Re: [GENERAL] main log encoding problem

From: Alban Hertroys <haramrae(at)gmail(dot)com>
To: Alexander Law <exclusion(at)gmail(dot)com>
Cc: Tatsuo Ishii <ishii(at)postgresql(dot)org>, pgsql-general(at)postgresql(dot)org, ringerc(at)ringerc(dot)id(dot)au, yi(dot)codeplayer(at)gmail(dot)com, pgsql-bugs(at)postgresql(dot)org
Subject: Re: [GENERAL] main log encoding problem
Date: 2012-07-19 08:58:42
Message-ID: CAF-3MvPWk_xo=sUFvJqYrGrnh4G-rps67rn_-SoEMvCvygymug@mail.gmail.com
Views: Raw Message | Whole Thread | Download mbox | Resend email
Thread:
Lists: pgsql-bugs pgsql-general pgsql-hackers

On 19 July 2012 10:40, Alexander Law <exclusion(at)gmail(dot)com> wrote:
>>> Ok, maybe the time of real universal encoding has not yet come. Then
>>> we maybe just should add a new parameter "log_encoding" (UTF-8 by
>>> default) to postgresql.conf.
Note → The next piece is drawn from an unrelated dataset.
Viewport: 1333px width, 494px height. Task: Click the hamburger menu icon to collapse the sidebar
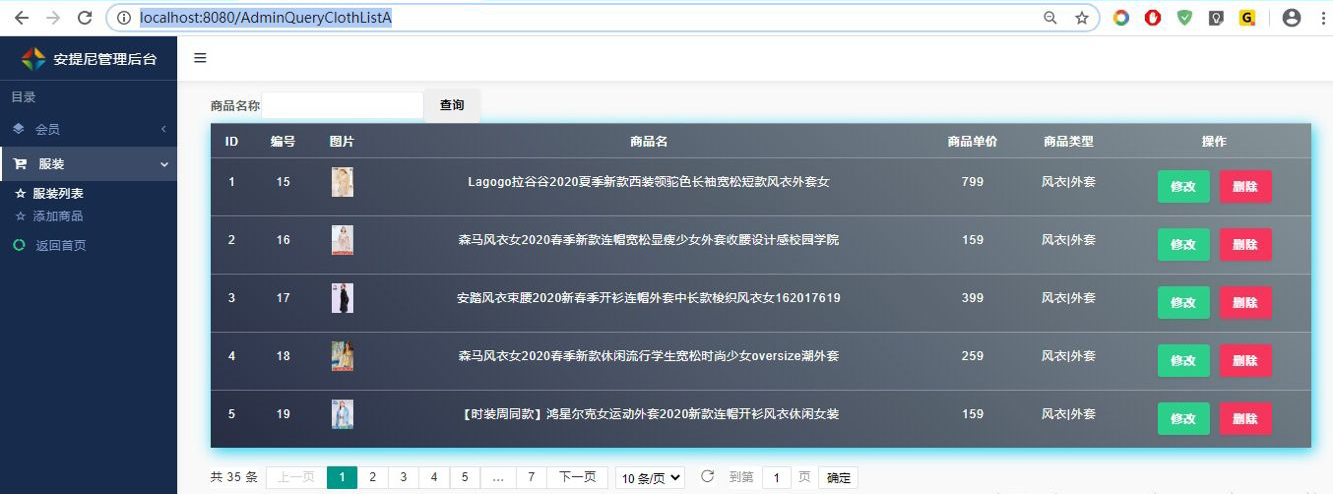click(x=200, y=58)
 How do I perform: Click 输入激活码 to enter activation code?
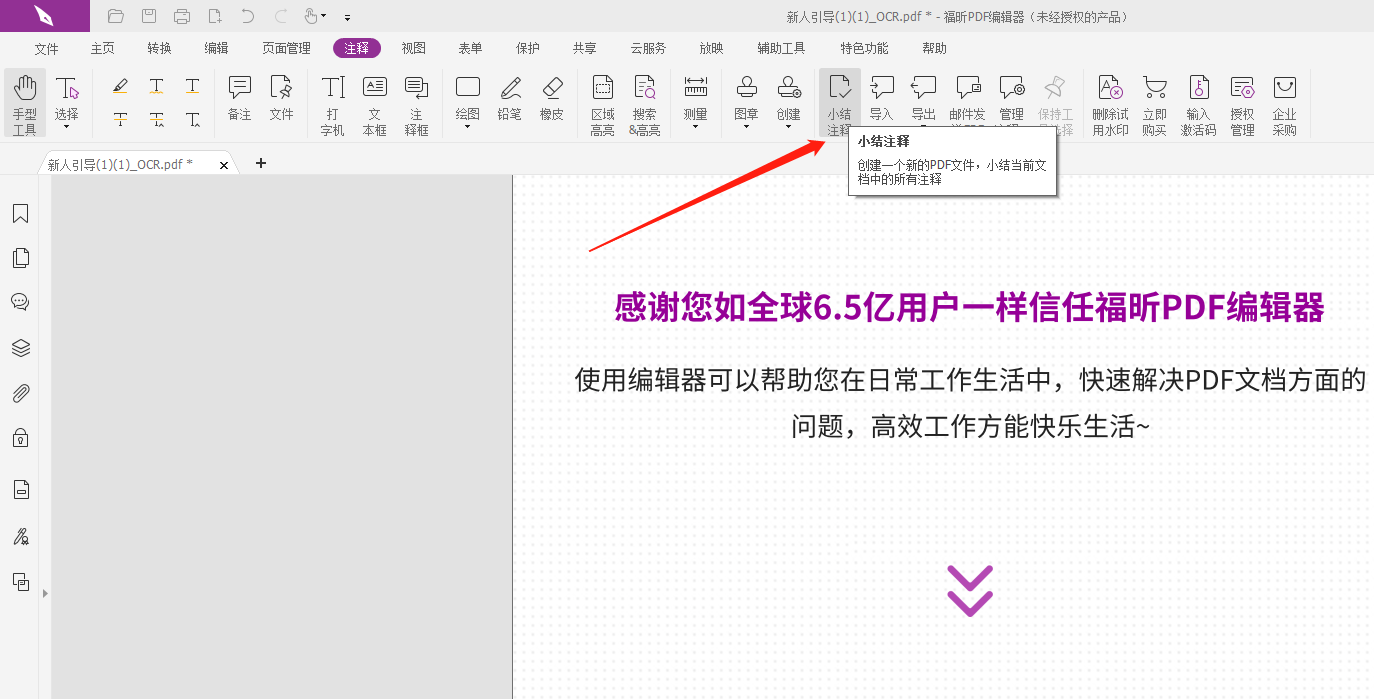pyautogui.click(x=1199, y=100)
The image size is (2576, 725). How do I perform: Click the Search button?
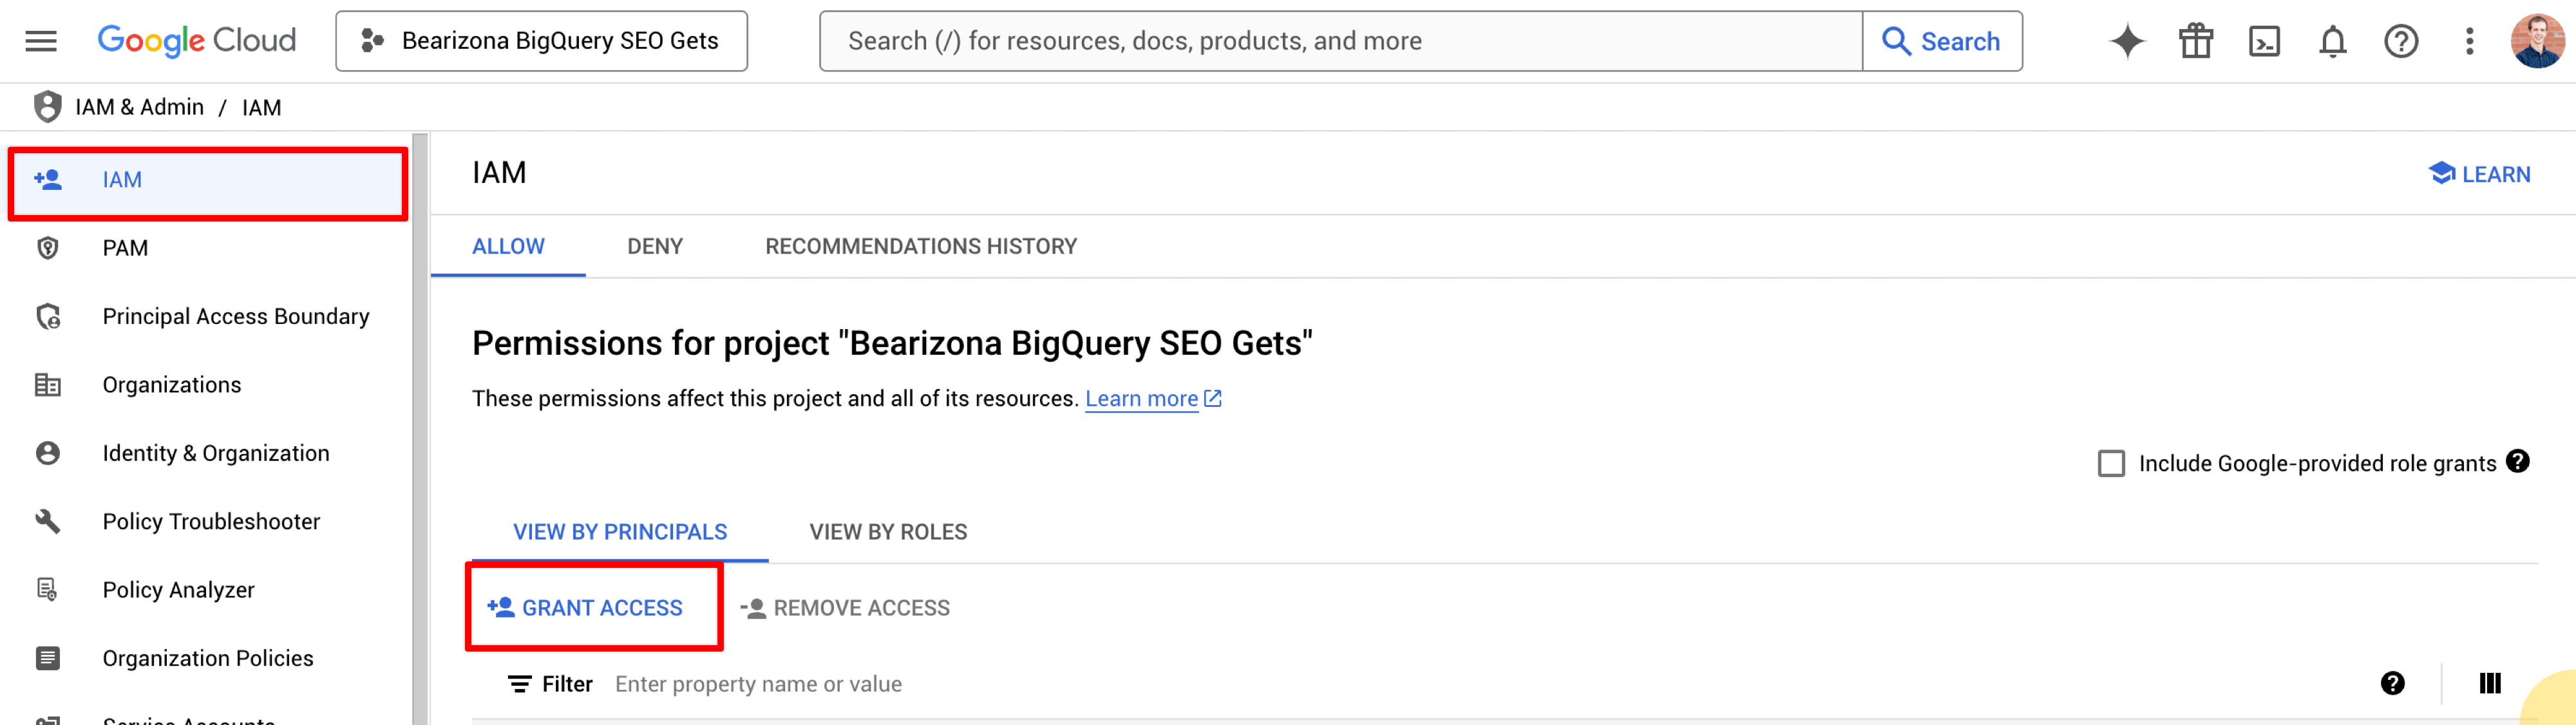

And to use this encoding consistently
>>> within logging_collector.
>>> If this encoding is not available then fall back to 7-bit ASCII.
>>
>> What do you mean by "not available"?
>
> Sorry, it was inaccurate phrase. I mean "if the conversion to this encoding
> is not avaliable". For example, when we have database in EUC_JP and
> log_encoding set to Latin1. I think that we can even fall back to UTF-8 as
> we can convert all encodings to it (with some exceptions that you noticed).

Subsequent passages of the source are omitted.